Augmenter de 0,4 % par an la teneur en matière organique dans les sols stockerait l’équivalent de nos émissions annuelles de CO2 !
Tristement, l’homme n’y a pas compris cela. Les aménagements et l’urbanisation recouvrent les sols d’un département tous les 7 à 10 ans en France. La salinisation menace 30% des sols agricoles, car l’irrigation amène des sels qui s’accumulent. Le labour ramène la fertilité en surface, aère le sol et désherbe nos champs mais... sa pratique inconsidérée (récurrente et profonde), nuit au long terme. En revanche, pratiqués d’automne et sans couverts végétaux, ils dopent l’érosion hivernale des sols nus, à la structure explosée, où la matière organique, oxydée, ne fait plus la cohésion : nos sols labourés s’érodent en moyenne dix fois plus qu’avant la charrue.

Les sols s’endommagent à leur rythme, un rythme lent. Il faut 100 à mille ans pour faire un sol... Nous réalisons donc mal qu’ils sont un patrimoine qu’on ne peut remplacer. Nous héritons les sols de nos ancêtres et nous les devons à nos enfants ; nous n’avons le devoir moral de n’en utiliser que les intérêts seulement : un usufruit.

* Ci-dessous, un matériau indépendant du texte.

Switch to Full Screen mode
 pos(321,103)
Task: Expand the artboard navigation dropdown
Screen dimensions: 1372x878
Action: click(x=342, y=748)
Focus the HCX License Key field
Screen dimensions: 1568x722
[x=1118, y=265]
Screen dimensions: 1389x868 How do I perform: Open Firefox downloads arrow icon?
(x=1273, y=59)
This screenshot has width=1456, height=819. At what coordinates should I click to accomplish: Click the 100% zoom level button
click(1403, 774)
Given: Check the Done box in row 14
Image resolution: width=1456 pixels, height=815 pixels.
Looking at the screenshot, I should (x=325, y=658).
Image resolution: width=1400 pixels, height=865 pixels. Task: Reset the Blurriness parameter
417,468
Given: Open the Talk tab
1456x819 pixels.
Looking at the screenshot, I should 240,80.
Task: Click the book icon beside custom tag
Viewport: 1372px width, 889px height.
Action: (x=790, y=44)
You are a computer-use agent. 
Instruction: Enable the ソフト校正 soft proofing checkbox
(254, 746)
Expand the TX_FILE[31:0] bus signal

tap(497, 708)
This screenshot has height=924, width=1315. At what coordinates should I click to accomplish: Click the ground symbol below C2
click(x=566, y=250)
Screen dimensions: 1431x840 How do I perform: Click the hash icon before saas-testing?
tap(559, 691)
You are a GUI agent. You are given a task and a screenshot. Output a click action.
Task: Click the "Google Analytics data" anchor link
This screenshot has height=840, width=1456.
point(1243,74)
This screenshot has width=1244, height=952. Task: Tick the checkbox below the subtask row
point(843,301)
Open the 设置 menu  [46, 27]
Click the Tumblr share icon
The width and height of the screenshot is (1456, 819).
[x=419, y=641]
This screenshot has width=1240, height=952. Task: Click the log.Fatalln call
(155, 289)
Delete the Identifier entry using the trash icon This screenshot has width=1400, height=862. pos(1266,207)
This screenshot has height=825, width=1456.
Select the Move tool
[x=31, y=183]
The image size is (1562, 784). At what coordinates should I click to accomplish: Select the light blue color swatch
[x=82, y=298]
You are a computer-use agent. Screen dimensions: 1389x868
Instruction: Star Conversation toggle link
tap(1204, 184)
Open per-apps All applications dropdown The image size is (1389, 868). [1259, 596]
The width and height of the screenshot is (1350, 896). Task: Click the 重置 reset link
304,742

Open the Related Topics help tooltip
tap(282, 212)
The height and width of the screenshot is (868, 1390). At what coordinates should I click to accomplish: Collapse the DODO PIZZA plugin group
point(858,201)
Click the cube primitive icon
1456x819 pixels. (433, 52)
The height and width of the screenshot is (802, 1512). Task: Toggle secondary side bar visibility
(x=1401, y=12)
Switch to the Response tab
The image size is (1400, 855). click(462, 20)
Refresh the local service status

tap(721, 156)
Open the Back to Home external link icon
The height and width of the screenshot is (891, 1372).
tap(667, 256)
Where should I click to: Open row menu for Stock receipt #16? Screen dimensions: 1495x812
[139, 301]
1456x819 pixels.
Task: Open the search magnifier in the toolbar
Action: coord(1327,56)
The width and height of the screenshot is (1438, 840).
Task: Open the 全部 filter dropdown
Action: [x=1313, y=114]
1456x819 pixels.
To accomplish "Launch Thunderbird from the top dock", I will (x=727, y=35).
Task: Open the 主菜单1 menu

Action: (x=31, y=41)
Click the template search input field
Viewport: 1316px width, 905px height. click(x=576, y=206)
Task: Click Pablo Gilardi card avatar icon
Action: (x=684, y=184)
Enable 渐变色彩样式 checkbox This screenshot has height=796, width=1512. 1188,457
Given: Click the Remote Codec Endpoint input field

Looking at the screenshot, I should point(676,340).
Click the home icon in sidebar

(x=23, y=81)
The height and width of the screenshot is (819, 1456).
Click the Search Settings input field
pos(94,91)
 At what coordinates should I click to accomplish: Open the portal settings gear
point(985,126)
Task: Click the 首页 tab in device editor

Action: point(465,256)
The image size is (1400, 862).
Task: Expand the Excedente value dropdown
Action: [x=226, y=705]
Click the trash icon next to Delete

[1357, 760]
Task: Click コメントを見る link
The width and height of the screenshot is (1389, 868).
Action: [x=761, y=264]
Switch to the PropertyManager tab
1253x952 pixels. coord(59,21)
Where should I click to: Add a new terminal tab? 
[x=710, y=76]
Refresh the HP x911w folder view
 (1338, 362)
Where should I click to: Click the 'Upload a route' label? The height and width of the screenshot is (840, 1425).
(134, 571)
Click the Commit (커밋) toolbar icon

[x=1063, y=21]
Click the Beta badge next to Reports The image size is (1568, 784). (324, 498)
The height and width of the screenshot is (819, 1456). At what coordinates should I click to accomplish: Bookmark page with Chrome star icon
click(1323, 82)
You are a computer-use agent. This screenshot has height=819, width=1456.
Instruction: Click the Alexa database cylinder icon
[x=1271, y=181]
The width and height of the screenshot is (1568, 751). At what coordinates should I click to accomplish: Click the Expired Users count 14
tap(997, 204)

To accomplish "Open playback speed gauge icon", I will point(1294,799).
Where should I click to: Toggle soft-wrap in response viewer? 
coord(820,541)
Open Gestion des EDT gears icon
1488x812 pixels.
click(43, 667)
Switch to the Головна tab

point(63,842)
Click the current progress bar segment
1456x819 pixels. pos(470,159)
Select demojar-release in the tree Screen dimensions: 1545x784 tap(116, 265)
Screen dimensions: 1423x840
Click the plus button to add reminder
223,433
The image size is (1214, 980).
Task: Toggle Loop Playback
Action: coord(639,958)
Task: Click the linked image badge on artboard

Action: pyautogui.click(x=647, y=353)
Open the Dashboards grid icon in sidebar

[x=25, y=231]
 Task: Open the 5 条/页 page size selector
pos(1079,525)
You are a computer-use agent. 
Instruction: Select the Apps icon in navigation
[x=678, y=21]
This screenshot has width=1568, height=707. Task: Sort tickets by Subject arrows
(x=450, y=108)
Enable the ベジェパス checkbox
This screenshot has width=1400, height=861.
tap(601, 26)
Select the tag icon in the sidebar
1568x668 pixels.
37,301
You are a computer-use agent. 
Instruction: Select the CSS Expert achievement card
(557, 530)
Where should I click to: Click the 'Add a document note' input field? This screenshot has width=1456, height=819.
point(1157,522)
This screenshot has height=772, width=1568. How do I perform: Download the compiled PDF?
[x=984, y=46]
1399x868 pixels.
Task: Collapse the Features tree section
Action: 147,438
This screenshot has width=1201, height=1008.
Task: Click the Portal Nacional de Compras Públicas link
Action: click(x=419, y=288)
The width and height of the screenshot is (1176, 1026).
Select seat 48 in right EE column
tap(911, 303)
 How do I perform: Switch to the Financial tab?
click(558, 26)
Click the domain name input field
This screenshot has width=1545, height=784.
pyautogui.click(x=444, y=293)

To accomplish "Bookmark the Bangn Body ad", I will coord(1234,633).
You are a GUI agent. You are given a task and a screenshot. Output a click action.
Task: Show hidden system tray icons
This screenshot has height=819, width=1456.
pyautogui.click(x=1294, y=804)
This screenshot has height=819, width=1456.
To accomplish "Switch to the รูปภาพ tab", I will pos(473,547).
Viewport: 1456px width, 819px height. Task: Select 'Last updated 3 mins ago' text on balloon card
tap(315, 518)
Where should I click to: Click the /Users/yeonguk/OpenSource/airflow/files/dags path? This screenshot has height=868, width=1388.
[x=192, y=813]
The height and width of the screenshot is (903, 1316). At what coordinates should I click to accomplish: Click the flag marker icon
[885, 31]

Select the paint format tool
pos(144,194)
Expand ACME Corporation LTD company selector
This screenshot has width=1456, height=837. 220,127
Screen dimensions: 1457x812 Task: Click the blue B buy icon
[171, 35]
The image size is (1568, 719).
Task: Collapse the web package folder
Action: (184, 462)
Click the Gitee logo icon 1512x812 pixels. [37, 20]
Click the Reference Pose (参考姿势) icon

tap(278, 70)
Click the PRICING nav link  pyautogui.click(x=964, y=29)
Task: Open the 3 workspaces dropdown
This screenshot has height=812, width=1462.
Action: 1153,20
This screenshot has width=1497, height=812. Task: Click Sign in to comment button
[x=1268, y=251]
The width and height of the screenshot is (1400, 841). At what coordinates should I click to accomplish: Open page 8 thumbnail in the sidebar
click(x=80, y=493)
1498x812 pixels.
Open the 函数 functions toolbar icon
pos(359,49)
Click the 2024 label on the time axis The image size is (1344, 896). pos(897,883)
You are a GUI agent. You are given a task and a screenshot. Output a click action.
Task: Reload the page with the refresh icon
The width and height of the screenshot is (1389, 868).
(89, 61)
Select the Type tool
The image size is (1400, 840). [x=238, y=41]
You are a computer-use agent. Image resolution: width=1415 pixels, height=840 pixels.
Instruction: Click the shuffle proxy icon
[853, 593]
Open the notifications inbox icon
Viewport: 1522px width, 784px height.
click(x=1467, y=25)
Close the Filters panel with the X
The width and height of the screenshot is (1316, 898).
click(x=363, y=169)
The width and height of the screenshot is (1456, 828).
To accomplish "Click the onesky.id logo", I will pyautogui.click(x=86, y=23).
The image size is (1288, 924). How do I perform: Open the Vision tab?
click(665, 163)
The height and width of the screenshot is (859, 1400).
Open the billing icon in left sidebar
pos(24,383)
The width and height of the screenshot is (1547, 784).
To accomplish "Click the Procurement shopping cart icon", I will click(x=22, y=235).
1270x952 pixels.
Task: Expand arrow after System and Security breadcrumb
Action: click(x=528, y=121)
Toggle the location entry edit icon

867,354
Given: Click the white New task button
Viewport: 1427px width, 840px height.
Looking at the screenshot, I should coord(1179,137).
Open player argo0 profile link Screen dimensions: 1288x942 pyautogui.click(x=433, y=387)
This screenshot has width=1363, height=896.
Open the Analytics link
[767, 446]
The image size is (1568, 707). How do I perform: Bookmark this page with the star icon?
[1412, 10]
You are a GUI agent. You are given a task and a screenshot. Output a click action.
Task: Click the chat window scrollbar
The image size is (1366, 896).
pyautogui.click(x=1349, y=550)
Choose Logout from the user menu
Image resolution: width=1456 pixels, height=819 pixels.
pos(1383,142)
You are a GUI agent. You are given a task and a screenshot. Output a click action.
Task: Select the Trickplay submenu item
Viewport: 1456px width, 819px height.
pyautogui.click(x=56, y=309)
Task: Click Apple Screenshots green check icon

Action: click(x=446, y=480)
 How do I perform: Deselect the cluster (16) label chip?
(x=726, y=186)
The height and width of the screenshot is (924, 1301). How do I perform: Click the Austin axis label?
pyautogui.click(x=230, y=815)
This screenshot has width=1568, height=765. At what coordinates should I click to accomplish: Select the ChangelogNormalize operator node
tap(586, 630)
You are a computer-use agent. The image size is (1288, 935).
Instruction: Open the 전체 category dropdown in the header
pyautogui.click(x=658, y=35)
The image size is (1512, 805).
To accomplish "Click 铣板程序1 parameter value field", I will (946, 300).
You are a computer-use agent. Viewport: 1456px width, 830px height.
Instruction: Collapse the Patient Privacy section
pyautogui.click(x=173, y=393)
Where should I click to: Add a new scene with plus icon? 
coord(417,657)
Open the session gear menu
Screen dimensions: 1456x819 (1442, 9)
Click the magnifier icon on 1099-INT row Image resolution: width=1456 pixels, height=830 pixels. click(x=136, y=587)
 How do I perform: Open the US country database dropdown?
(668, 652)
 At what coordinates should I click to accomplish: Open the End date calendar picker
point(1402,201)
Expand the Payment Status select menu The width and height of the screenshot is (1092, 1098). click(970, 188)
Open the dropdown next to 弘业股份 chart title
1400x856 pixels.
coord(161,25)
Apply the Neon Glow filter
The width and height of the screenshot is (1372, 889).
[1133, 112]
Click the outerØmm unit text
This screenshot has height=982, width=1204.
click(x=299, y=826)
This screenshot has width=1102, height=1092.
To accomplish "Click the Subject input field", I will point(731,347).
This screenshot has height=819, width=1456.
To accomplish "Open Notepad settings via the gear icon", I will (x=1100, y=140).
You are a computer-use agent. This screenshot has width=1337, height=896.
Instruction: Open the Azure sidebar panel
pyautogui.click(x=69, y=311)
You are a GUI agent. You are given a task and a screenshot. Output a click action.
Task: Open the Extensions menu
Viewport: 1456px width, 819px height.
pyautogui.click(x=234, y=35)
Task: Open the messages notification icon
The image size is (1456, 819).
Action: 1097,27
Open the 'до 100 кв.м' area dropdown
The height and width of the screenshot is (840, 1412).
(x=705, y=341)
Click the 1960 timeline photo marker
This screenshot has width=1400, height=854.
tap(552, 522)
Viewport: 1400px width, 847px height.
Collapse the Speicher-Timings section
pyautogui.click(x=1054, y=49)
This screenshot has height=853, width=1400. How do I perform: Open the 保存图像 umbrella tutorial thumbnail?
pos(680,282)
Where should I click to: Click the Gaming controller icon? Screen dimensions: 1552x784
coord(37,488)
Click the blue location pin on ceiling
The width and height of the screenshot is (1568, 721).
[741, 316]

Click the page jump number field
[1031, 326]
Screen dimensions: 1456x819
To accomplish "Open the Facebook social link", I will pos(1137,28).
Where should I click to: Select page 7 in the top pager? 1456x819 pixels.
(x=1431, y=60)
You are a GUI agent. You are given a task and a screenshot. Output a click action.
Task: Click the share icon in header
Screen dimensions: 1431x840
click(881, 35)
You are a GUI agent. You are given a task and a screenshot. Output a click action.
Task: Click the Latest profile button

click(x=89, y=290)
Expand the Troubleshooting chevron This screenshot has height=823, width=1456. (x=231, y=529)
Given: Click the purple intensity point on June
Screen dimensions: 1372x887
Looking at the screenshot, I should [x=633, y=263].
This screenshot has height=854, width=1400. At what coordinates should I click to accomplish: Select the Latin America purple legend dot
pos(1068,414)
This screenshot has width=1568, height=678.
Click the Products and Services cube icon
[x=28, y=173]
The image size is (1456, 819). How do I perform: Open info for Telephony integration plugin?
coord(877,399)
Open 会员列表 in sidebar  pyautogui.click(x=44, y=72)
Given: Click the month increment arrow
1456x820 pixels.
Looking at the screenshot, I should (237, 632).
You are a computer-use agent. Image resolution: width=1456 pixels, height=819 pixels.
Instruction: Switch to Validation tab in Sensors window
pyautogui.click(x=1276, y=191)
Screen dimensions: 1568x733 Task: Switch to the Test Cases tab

Vision catastrophiste et moraliste ? Non, point du tout, car justement le livre qui suit offre des solutions et des actions : la promesse que remplit cet ouvrage est de relier reconnaissance de la logique de vie du sol et pratique de terrain. Nous sommes obligés, dans nos aménagements, de toucher aux sols et de les modifier, il en va de la nutrition de l’humanité. Il nous faut donc des solutions pratiques et réalistes pour le faire en respectant la dynamique propre des sols et leur durabilité, pour les rendre plus fertiles et résilients.

Ensemble, agriculteurs, agronomes et citoyens, prenons en main le sol et son écologie comme des leviers pour soulever l’avenir. Souvenons-nous de toujours nous questionner, car nulle pratique n’est dénuée d’effet secondaire, nul impératif ne vaut pour toujours sans l’épreuve des faits : pilotons ensemble, attentifs à chaque instant, l’avenir de nos sols. Et commençons par lire les lignes qui suivent...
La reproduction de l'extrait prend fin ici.